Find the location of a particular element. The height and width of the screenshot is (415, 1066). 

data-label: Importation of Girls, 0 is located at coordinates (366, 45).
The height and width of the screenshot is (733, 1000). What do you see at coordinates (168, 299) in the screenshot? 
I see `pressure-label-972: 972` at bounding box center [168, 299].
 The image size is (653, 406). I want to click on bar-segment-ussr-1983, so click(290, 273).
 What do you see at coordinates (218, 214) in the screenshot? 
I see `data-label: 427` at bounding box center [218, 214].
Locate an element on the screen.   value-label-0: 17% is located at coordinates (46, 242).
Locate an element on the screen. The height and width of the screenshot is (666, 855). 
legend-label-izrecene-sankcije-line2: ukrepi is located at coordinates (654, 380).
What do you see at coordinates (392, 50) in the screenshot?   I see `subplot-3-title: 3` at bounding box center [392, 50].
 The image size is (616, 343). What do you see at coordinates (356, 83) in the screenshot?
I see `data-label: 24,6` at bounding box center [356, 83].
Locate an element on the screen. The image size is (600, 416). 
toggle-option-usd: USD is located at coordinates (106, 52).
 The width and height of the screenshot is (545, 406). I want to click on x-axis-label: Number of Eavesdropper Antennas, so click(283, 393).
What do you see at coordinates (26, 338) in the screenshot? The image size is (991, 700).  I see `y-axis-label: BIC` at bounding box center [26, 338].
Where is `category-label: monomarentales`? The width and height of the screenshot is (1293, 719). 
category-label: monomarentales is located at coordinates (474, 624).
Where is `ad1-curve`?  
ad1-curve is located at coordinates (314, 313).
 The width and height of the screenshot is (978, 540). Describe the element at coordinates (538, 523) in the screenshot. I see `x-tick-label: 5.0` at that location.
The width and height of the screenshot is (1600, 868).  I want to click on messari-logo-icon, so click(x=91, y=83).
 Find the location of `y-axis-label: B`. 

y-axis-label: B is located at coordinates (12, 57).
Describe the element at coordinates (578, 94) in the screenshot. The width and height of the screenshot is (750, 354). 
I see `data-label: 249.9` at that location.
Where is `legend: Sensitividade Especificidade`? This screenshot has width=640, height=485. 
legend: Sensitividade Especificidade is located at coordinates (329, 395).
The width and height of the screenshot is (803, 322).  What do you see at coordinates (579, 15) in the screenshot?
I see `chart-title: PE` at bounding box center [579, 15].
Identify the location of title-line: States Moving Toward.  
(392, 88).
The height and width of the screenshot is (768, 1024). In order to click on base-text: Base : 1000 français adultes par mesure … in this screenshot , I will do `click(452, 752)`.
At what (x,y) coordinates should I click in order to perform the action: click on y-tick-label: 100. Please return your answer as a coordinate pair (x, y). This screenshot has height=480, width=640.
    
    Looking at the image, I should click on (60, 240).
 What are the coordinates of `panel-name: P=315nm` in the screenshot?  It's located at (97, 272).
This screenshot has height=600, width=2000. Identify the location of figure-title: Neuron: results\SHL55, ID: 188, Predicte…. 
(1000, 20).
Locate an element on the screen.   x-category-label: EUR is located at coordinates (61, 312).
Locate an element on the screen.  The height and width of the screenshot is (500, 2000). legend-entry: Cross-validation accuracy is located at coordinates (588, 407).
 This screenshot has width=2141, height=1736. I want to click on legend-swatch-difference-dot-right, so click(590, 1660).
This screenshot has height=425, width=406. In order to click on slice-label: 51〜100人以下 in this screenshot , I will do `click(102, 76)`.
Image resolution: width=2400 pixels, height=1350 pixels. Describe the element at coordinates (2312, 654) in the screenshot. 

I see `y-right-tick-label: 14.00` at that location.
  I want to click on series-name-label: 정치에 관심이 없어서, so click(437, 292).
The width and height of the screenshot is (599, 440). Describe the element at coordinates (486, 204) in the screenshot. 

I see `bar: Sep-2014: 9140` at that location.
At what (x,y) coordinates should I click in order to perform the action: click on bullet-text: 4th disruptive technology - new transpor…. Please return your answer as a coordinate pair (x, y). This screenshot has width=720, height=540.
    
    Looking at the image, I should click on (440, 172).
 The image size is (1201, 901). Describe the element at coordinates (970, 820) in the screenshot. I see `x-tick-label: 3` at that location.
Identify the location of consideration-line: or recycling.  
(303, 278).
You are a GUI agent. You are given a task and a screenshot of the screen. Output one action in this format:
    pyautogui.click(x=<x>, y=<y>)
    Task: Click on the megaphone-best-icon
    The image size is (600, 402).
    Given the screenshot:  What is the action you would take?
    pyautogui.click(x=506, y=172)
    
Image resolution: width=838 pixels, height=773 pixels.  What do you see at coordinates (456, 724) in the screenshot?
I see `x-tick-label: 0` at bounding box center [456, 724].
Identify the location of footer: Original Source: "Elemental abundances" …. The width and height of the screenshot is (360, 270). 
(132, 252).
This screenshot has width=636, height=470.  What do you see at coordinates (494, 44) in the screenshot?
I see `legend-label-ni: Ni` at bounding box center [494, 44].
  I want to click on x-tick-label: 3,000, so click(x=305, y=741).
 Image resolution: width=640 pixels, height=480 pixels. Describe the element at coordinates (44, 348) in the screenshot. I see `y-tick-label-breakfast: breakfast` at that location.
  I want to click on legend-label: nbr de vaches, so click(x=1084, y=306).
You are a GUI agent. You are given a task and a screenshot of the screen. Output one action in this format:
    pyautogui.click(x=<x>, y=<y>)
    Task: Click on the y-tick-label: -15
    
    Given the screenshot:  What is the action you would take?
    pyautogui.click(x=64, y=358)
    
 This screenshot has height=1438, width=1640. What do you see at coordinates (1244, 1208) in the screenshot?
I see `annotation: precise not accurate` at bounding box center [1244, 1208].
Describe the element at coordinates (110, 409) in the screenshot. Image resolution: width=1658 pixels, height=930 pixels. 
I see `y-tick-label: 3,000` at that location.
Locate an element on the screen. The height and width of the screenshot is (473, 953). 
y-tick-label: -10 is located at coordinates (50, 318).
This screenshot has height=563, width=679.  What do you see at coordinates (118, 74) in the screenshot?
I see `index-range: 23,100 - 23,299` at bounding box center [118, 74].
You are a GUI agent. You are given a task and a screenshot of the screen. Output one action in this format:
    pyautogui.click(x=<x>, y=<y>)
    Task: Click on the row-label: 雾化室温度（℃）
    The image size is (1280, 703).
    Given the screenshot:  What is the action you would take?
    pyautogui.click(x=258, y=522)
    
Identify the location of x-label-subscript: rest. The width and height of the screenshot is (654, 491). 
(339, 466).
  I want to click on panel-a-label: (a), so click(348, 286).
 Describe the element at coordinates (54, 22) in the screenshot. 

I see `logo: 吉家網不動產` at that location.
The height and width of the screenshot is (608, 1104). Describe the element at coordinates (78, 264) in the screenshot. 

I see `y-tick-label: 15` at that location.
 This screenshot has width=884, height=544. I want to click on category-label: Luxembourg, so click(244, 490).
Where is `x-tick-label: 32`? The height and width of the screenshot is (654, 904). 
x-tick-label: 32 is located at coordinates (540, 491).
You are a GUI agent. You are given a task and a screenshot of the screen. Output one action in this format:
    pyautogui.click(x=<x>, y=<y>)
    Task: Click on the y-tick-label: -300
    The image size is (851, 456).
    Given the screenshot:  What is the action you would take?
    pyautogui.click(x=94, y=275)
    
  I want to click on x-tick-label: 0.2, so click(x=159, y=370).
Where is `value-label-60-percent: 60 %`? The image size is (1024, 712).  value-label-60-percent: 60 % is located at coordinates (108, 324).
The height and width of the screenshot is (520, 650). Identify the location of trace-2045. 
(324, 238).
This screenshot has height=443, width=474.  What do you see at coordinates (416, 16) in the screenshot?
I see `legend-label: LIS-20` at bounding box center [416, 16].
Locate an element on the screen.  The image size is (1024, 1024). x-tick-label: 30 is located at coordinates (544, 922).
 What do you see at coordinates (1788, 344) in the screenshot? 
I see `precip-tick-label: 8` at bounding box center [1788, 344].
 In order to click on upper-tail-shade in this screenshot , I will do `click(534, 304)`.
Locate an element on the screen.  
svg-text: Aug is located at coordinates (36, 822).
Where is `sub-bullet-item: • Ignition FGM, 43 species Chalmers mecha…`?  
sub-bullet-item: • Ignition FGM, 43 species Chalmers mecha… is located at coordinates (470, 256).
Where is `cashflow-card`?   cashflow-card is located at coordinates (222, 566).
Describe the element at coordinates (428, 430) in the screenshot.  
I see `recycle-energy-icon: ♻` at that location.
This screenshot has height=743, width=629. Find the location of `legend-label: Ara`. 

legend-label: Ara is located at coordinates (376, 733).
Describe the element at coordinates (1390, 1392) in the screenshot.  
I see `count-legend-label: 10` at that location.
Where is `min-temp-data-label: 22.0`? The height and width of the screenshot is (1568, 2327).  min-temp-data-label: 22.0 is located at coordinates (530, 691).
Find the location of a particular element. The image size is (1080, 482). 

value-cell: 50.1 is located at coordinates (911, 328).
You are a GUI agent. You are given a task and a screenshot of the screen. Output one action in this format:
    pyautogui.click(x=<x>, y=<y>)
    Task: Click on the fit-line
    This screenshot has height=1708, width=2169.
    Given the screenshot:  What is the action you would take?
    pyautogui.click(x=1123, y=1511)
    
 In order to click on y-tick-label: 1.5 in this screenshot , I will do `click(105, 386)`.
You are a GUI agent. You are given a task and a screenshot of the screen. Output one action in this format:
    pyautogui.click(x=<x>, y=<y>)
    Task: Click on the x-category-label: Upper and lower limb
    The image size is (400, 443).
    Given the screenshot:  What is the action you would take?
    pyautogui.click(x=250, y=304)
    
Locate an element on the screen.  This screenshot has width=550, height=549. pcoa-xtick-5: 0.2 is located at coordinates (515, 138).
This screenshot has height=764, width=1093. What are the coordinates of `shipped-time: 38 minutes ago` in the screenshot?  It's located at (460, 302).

------------------------------

**Problem requirements**. Extract the lines of the rows verbatim, starting at the line that contains "What do you see at coordinates (218, 214)" and ending after the line that contains "coordinates (46, 242).".

**Response**.
 What do you see at coordinates (218, 214) in the screenshot? 
I see `data-label: 427` at bounding box center [218, 214].
Locate an element on the screen.   value-label-0: 17% is located at coordinates (46, 242).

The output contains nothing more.